Purpose: In the present study, silica nanoparticles (sNP) coupled with insulin-like growth factor 1 (IGF-1) were loaded on a collagen-based scaffold intended for cartilage repair, and the influence on the viability, proliferation, and differentiation potential of human primary articular chondrocytes was examined.
Methods: Human chondrocytes were isolated from the hyaline cartilage of patients (n=4, female, mean age: 73±5.1 years) undergoing primary total knee joint replacement. Cells were dedifferentiated and then cultivated on a bioresorbable collagen matrix supplemented with fluorescent sNP coupled with IGF-1 (sNP-IGF-1). After 3, 7, and 14 days of cultivation, cell viability and integrity into the collagen scaffold as well as metabolic cell activity and synthesis rate of matrix proteins (collagen type I and II) were analyzed.

▶ _Action item 1_
In the study text, how many patients supplied the chondrocytes, and what operation were they undergoing?
▶ _Action item 2_
Using the study text, explain what the silica nanoparticles coupled with IGF-1 were loaded onto and why the study did this.
▶ _Action item 3_
Continue the study text on silica nanoparticles and IGF-1 from its last sentence.

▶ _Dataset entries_
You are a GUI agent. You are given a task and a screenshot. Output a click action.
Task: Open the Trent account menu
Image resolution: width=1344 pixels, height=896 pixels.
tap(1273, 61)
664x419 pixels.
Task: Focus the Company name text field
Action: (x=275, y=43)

▶ _Task answer 1_
Four female patients, all undergoing primary total knee joint replacement.

▶ _Task answer 2_
They were loaded onto a collagen-based scaffold intended for cartilage repair. The study did this to examine how they influence the viability, proliferation, and differentiation potential of human primary articular chondrocytes.

▶ _Task answer 3_
Results: The number of vital cells increased over 14 days of cultivation, and the cells were able to infiltrate the collagen matrix (up to 120 μm by day 7). Chondrocytes cultured on the collagen scaffold supplemented with sNP-IGF-1 showed an increase in metabolic activity (5.98-fold), and reduced collagen type I (1.58-fold), but significantly increased collagen type II expression levels (1.53-fold; P=0.02) after 7 days of cultivation compared to 3 days. In contrast, chondrocytes grown in a monolayer on plastic supplemented with sNP-IGF-1 had significantly lower metabolic activity (1.32-fold; P=0.007), a consistent amount of collagen type I, and significantly reduced collagen type II protein expression (1.86-fold; P=0.001) after 7 days compared to 3 days.
Conclusion: Collagen-based scaffolds enriched with growth factors, such as IGF-1 coupled to nanoparticles, represent an improved therapeutic intervention for the targeted and controlled treatment of articular cartilage lesions.
Keywords: 3D-matrix; cartilage repair; chondrogenic differentiation; growth factor; silica nanoparticles.